* _Texto fornecido_:
****
Puskas, Czibor e Kockis. Quando se perdem horas a mergulhar nos dias de glórias da Aranycsapat essa santa trindade surge a cada frame, em cada relato, em cada escrito. Mas apesar de geniais e inimitáveis, o trio mágico de magiares pertence realmente a um segundo plano na mitologia da equipa centro-europeia mais emblemática da história. Na cinzenta tarde de 23 de Novembro, no imperial Wembley, a história foi escrita pelo húngaro silencioso, o génio de um homem que jogava como vivia, com o arrojo de um impressionista dos relvados.
Estavam mais de 100 mil pessoas naquela tarde no Wembley, rainha recém-coroada incluida.
Os nervos apoderaram-se da esquadra húngara, habituada aos seus festins goleadores, quando começaram a vislumbrar a imensidão do estádio mais famoso do mundo. No túnel que antecedia a entrada em campo, húngaros e ingleses mediam-se com o olhar. Numa era sem tecnologias de ponta nem se conheciam sequer por fotos, marcavam-se pelos números nas camisolas e pelas sensações que iam in crescendo naqueles momentos de tensão. A sobranceira inglesa era visível e os habituais sorrisos daquele que se sente superior, até no respirar, acabavam por funcionar como uma provocação intencional. No meio da nervoseira, no meio da tensão, a tranquilidade do número 9 era assustadora. Tinha passado horas a falar com o seu mentor, o emocional Gustav Sebes, e sabia qual seria o seu papel naquela tarde. O de protagonista.
****
No texto fornecido, quem é apontado como o mentor do número 9 húngaro?

* _Conjunto de dados_:
****
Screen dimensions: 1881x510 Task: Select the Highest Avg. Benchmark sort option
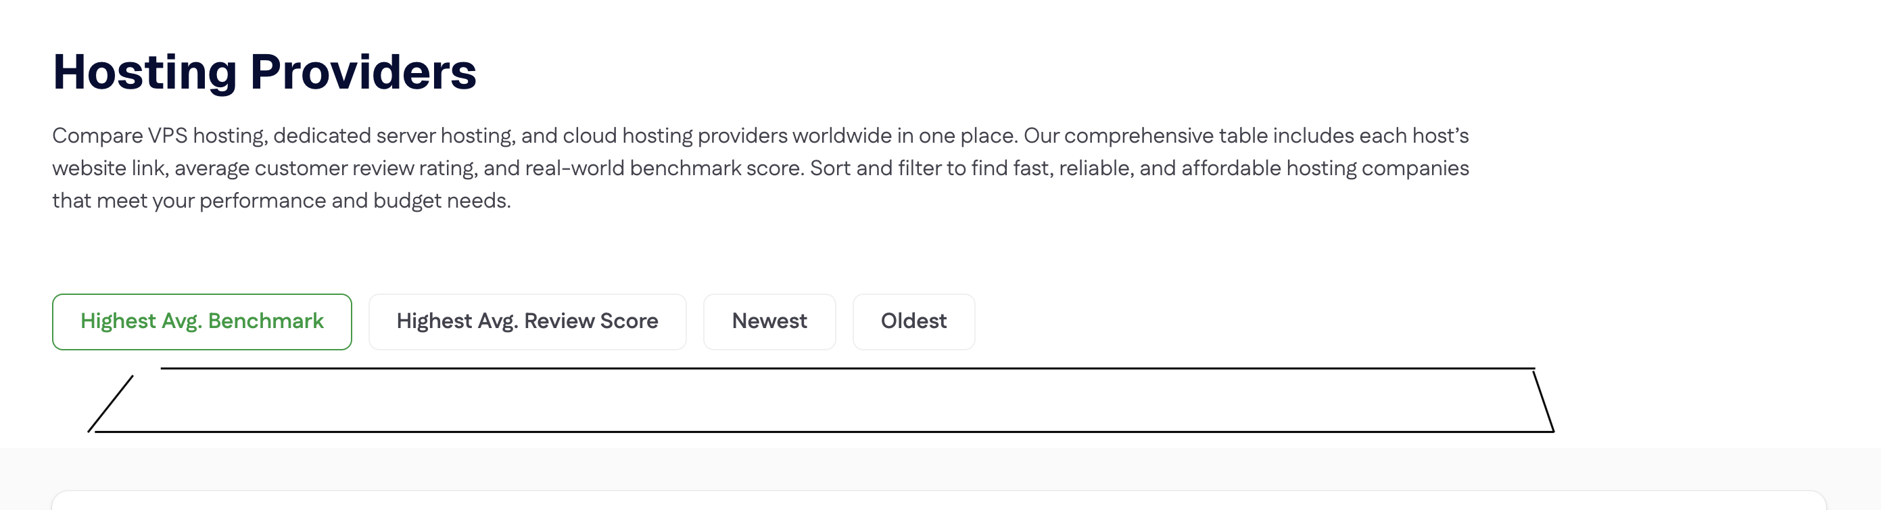click(202, 321)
****
* _Resultado da tarefa_: Gustav Sebes.